I enjoy personality tests. Some are more helpful than others, but at their best, surveys tell you something about yourself and the people you live or work with. (I’ve discovered I’m an extrovert in a family of introverts, although the jury’s still out on our youngest!) I’m partial to the Myers-Briggs, but I’ve engaged in multiple tests over the years, at work and for fun.
The problem with personality tests, though, is we can sometimes dismiss or diminish clear biblical standards that don’t align with our self-perception.
A Christian’s Talk
Take, for instance, what James 1:19–20 says about a Christian’s talk and temperament:
My dear brothers and sisters, understand this: Everyone should be quick to listen, slow to speak, and slow to anger, for human anger does not accomplish God’s righteousness (CSB).
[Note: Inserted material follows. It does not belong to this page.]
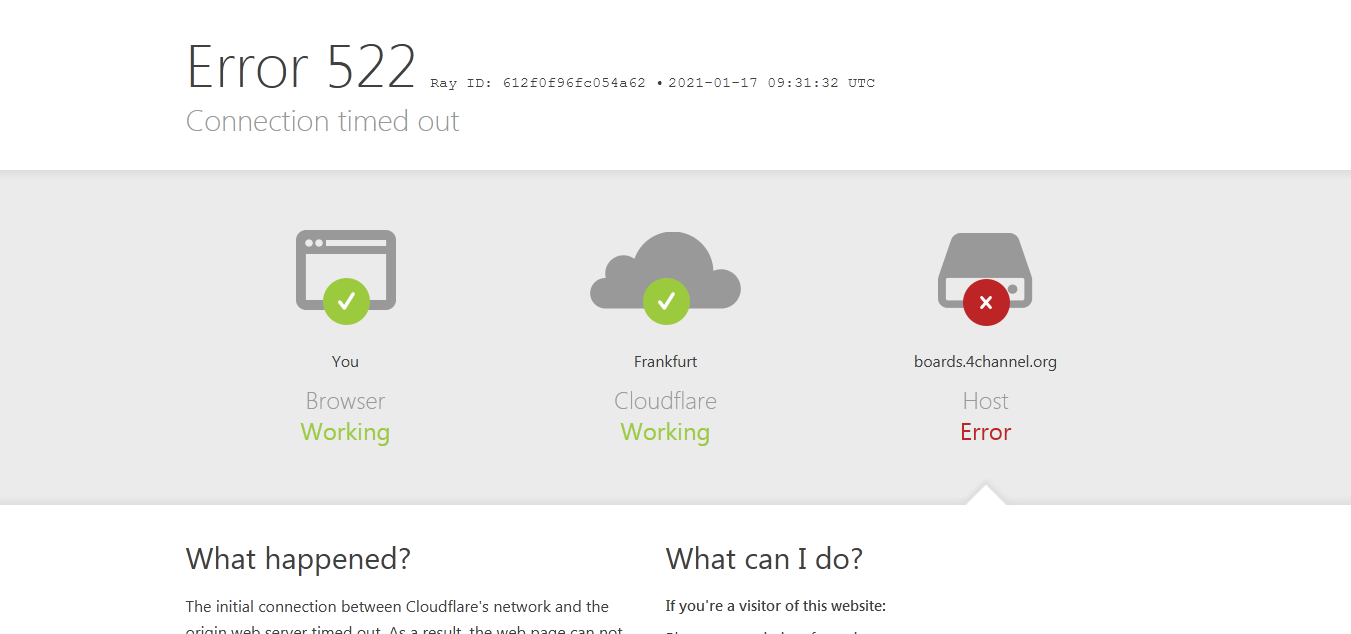Screen dimensions: 1351x634
Task: Click the What happened? heading
Action: (298, 559)
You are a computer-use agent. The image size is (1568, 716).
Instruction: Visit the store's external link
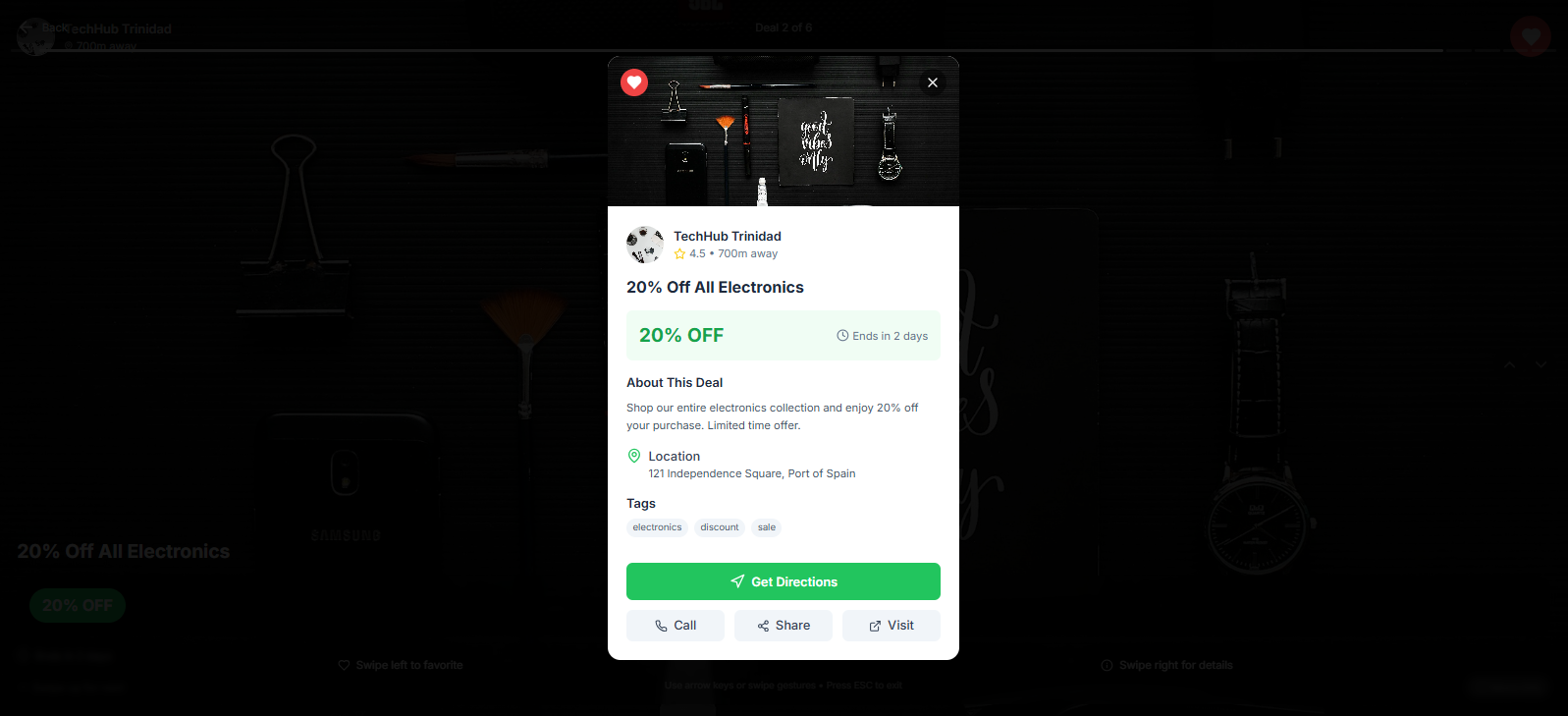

In our cultural context, it’s never been easier to speak and to be heard. The internet, social media…all these new technologies have made it possible for us to say more things publicly than in any other time in human history, to the point some cultural observers wonder out loud, Is this even good for us? Should we be taking in this much information or putting out so many words? Were humans ever intended to speak so much?
Everything in our world makes it easy to speak quickly. There’s nothing out there designed to help you learn to listen well. The way stuff is set up online, the way people climb the ladder socially or professionally, the way people debate—everything is set up for speech. Say something! But Proverbs 17:27–28 says,
The one who has knowledge restrains his words,
and one who keeps a cool head is a person of understanding.
Even a fool is considered wise when he keeps silent—
discerning, when he seals his lips (CSB).
In other words, if you’re wise, you won’t talk as much. You’ll restrain your words. You won’t vent all your frustrations. You won’t say everything you feel.
Some will say, “Hey, I’m a talker! I’m just being real! That’s just my personality. I blurt things out. I just say stuff without thinking. It’s my Myers-Briggs. That’s my Enneagram number. Have you seen my StrengthsFinders? I’m just keeping it real.”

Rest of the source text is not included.